## Extract to read
I explained the situation (not using the kids’ names) to members of my prayer group at church. Meanwhile, planning continued for the camp.
And then one day, Pearl came up to me during class. “Mr. Mac,” she said. “I can’t go camping this year.”My ears perked up. Camp had been scheduled for the week after spring vacation. Could this juxtaposition be the problem? It was.
Pearl said, “My cousin’s getting married in Oklahoma. The whole family’s going over there for two weeks.” Well! This was news. I breathed a bit easier about how camp would go, though.
And then the next week, Waverly came up to me in class. “Mr. Mac” she said. “I can’t go camping this year.” What a shame! Why not? Waverly said, “My cousin’s getting married in Korea! the whole family’s going over there for three weeks.” I breathed even easier – now there were two fewer little gang members to deal with at camp.

## Problem A
Rewrite the paragraph of the camp passage that begins "And then the next week, Waverly came up to me in class" in fewer words, keeping its main facts.
## Problem B
Using the camp passage, answer these questions:
(i) When had camp been scheduled?
(ii) Where was Pearl's cousin getting married?
(iii) How long would Waverly's family be away?
## Problem C
Carry the camp passage forward, starting after its final sentence.

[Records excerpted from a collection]
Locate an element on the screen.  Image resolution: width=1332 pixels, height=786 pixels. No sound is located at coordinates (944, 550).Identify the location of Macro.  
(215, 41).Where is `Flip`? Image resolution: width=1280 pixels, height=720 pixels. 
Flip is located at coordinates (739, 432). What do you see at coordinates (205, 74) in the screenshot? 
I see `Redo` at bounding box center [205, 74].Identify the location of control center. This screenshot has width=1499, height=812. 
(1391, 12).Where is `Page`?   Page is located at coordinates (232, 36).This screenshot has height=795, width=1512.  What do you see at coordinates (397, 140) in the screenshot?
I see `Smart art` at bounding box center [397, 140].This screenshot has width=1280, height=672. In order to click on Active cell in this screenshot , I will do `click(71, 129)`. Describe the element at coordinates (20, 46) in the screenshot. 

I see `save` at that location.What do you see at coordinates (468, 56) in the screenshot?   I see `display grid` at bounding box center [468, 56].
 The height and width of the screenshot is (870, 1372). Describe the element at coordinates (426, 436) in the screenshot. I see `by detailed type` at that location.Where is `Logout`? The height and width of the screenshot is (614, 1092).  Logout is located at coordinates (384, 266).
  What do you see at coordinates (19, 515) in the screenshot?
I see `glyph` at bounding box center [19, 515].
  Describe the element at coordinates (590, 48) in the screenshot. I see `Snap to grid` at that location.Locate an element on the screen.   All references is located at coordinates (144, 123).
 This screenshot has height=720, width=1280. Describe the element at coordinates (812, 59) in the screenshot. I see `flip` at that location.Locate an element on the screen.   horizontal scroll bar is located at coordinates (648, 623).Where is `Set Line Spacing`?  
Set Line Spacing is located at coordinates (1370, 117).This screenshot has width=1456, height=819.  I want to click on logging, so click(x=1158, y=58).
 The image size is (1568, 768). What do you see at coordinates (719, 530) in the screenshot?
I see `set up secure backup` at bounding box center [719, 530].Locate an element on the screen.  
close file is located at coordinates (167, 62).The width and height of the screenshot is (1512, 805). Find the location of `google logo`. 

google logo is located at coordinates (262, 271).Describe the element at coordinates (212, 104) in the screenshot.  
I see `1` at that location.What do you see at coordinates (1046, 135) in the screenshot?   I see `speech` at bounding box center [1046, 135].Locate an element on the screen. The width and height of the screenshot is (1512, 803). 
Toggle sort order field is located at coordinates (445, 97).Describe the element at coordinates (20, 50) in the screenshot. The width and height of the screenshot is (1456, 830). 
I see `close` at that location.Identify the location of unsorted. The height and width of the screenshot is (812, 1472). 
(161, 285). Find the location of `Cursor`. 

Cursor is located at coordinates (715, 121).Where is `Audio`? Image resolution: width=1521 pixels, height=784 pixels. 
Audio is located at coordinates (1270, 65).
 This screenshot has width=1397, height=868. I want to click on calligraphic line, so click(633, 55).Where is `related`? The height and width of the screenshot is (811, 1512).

## Written response A
The following week, Waverly told Mr. Mac in class that she couldn't go camping this year because her cousin was getting married in Korea and the whole family was going there for three weeks. The narrator felt even more relieved, since there would now be two fewer little gang members at camp.

## Written response B
(i) The week after spring vacation.
(ii) In Oklahoma.
(iii) Three weeks.

## Written response C
Then, a week later, Barry brought a knife to school. He probably wasn’t going to do anything with it, except flash it around at recess to show that he was more cool than anybody else on the playground. Well, one of my students took courage and told the principal about it. Barry was brought down to the school office where it was determined that he did indeed have a knife, which was confiscated. He was promptly suspended for a few days. But you know what? Kids who have been suspended can’t attend overnight field trips. Barry would spend that week by himself in another teacher’s classroom.
Riley and Cameron were the only ones left. Then Cameron got into some minor altercation with a student. I phoned his father about it after school. This would be a conversation that the two of us had had many times. He sighed and said, “Mr. MacFarlane, I don’t know if Cameron has told you, but we moved to another city a couple months ago. We’ve been driving him back to Schafer Park School every day because he likes your class so much. But we finally gave him an ultimatum. Either he stop all these little screw-ups, or we’d send him to the normal neighborhood school for our area. He won’t be returning to Schafer Park after spring vacation.”
Cameron’s father had volunteered to bring some food for the camp. I was afraid he might forget or disregard it after the week-long vacation. But bring it he did on the day we left. He was a man of his word.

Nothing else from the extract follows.